García AL, Carrasco HJ, Schofield CJ, Valente SA, Frame IA, Stothard R, Miles MA

    Eleven of 27 decameric primers were found to be suitable for random amplification of polymorphic DNA (RAPD) from triatomine bugs on the basis that they produced discrete profiles and distinguished among Panstrongylus megistus (Burmeister), Rhodnius prolixus Stal, and Triatoma infestans (Klug). The legs, or single leg segments, of individual bugs were used as the source of DNA so that the taxonomic value of the bug was conserved. Within the scope of the specimens studied, RAPD profiles allowed assignment to species even when bugs were kept dry for up to 12 mo. Profiles for individuals within a species were not identical.

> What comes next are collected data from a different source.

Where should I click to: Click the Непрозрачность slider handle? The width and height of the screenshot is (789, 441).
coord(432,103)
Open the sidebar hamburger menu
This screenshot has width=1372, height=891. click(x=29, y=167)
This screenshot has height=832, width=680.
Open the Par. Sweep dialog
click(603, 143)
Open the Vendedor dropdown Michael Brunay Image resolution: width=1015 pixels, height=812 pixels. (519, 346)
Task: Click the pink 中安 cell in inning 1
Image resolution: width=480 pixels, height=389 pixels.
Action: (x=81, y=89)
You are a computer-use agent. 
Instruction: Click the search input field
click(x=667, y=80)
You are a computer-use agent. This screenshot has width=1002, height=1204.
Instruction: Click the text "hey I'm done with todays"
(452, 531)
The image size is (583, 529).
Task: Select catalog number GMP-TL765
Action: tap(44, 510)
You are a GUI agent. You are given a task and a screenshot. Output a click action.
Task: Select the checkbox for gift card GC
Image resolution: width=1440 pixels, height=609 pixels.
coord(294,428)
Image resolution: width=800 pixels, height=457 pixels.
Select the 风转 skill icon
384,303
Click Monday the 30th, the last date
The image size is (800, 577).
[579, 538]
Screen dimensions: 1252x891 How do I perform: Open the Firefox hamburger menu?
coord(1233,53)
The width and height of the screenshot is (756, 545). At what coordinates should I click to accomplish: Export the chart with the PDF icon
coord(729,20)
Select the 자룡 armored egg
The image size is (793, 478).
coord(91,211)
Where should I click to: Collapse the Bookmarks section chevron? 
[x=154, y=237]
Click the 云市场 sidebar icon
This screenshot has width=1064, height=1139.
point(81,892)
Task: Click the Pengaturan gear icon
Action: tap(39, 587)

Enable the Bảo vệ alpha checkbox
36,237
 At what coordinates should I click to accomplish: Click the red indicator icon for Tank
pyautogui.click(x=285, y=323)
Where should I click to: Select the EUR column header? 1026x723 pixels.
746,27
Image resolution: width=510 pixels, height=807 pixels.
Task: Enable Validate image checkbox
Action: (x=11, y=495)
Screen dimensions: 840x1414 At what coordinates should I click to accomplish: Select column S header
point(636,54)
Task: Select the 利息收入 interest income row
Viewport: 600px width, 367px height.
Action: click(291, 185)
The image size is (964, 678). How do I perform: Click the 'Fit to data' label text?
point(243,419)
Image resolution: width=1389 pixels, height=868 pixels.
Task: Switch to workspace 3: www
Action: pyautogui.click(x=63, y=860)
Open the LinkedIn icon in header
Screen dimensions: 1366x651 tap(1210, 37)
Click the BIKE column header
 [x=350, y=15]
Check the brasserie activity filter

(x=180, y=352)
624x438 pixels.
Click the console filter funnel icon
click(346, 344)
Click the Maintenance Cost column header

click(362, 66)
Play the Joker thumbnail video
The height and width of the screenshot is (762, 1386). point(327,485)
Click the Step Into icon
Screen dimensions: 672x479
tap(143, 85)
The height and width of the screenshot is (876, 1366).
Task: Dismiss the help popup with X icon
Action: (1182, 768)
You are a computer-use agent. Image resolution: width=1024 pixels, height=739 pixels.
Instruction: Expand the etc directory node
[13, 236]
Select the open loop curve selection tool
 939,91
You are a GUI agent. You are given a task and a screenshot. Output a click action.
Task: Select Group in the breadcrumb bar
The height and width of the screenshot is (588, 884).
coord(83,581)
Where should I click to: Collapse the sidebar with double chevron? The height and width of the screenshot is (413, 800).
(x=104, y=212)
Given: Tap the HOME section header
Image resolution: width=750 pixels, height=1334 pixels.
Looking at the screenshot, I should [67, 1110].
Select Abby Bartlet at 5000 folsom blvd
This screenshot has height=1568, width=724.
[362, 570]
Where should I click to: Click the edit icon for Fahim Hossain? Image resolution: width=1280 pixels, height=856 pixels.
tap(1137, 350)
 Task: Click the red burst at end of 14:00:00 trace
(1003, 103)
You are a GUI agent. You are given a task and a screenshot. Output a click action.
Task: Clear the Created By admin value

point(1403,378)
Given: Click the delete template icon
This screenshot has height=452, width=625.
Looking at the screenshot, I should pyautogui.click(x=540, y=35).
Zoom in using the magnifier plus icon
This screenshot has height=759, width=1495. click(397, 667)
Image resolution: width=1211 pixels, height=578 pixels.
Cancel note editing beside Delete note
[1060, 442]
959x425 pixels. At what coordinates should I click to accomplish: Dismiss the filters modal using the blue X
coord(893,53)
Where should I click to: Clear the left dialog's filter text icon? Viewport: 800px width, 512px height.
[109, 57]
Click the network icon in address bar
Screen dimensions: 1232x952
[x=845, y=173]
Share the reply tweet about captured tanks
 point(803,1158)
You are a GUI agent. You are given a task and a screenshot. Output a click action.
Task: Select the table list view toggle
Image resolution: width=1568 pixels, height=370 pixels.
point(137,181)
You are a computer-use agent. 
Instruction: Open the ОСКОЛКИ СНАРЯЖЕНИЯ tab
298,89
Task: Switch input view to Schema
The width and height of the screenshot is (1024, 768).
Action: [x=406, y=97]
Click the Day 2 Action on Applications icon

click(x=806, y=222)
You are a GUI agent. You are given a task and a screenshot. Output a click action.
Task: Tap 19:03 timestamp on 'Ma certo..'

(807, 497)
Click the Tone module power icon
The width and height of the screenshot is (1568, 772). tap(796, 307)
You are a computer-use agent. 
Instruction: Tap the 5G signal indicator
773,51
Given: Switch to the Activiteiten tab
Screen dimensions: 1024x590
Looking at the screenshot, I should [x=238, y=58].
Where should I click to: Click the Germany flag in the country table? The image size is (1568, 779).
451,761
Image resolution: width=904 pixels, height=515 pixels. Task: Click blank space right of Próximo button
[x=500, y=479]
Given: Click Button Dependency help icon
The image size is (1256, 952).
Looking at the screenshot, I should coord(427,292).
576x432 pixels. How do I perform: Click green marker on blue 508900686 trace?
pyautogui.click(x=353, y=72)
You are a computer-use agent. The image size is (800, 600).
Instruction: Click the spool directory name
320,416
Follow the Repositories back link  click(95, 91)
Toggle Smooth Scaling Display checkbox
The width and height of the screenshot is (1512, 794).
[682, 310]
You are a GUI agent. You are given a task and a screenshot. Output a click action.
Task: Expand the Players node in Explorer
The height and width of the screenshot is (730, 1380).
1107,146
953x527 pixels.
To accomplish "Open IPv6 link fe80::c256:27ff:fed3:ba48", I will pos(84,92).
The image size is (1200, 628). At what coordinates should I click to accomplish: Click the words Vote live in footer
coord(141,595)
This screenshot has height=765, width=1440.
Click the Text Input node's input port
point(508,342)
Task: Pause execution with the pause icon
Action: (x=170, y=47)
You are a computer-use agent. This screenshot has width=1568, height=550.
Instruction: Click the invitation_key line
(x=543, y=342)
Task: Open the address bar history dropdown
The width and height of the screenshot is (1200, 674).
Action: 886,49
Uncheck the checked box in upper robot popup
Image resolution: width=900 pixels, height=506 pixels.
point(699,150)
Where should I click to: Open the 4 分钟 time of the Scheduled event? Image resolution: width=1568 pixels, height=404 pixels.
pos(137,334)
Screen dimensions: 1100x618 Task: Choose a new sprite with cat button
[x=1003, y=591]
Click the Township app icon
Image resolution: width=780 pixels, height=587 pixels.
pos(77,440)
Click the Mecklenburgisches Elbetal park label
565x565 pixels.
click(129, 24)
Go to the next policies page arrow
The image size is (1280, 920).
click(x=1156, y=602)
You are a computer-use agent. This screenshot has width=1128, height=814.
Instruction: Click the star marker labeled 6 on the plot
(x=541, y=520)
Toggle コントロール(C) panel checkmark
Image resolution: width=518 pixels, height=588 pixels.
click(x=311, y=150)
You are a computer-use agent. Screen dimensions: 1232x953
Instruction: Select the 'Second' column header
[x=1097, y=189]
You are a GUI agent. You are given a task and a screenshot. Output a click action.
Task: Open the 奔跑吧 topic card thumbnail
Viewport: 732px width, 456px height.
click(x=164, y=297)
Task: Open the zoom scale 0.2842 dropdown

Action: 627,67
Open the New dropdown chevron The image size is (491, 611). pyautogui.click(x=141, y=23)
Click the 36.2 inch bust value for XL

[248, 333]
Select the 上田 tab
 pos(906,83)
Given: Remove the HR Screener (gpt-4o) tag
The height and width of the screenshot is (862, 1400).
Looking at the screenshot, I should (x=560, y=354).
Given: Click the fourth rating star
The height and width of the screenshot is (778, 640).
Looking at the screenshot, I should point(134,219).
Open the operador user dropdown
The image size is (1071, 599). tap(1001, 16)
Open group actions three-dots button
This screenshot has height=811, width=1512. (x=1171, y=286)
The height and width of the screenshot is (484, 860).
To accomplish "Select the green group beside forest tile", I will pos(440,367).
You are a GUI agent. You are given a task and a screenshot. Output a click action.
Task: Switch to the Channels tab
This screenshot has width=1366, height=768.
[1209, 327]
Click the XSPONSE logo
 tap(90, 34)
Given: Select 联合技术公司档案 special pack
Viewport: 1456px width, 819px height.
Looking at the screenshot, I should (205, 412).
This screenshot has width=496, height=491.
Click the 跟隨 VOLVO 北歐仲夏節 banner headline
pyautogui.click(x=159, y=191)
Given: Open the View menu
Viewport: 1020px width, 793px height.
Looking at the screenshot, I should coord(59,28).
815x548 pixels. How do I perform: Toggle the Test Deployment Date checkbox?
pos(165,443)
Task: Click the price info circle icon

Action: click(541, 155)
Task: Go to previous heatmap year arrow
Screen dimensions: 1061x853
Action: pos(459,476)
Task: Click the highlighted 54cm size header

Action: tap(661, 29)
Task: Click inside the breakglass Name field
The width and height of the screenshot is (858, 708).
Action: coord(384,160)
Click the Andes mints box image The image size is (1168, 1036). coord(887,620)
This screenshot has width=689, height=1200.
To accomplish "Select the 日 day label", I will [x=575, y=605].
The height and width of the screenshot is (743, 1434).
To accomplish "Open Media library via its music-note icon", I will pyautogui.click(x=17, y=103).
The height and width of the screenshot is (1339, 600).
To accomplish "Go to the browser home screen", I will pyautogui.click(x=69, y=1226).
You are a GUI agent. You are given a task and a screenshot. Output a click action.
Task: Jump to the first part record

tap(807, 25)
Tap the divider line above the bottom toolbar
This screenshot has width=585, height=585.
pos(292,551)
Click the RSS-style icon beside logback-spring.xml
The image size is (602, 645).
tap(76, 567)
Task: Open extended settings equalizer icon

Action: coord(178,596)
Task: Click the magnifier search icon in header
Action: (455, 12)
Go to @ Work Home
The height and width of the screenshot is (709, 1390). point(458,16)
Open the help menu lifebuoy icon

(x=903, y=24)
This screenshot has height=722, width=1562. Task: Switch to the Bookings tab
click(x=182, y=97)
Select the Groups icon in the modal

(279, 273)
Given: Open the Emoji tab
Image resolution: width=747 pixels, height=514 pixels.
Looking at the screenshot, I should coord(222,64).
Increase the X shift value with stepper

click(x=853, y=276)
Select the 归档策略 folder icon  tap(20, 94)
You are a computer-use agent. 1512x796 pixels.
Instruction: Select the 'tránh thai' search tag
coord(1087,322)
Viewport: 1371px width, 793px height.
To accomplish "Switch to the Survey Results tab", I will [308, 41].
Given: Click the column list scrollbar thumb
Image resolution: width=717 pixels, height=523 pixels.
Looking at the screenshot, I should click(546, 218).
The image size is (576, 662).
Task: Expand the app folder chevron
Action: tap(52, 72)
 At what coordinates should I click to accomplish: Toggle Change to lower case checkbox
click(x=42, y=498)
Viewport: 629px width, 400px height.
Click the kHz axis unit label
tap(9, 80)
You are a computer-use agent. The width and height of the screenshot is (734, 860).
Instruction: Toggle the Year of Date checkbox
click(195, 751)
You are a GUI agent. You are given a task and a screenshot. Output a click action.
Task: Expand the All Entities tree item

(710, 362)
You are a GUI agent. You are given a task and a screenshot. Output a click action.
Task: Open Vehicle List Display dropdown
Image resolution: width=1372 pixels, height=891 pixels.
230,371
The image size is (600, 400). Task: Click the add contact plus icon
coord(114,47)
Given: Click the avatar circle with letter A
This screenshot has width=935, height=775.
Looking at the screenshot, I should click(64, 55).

RAPD profiles, with the specimens tested, distinguished among species of 3 pairs considered to be morphologically similar and closely related, namely Rhodnius ecuadoriensis Lent & León and Rhodnius pictipes Larrouse. RAPD data conformed with the perceived affinities among these species. RAPD polymorphisms were seen with T. infestans from 3 different localities, but none of the polymorphisms was confined to 1 source. RAPD provided a molecular basis to reassess taxonomic relationships within the Triatominae subfamiliy. The accurate distinction of triatomine species and of intraspecific bug populations may contribute to elimination of vector-borne Chagas disease from the Americas.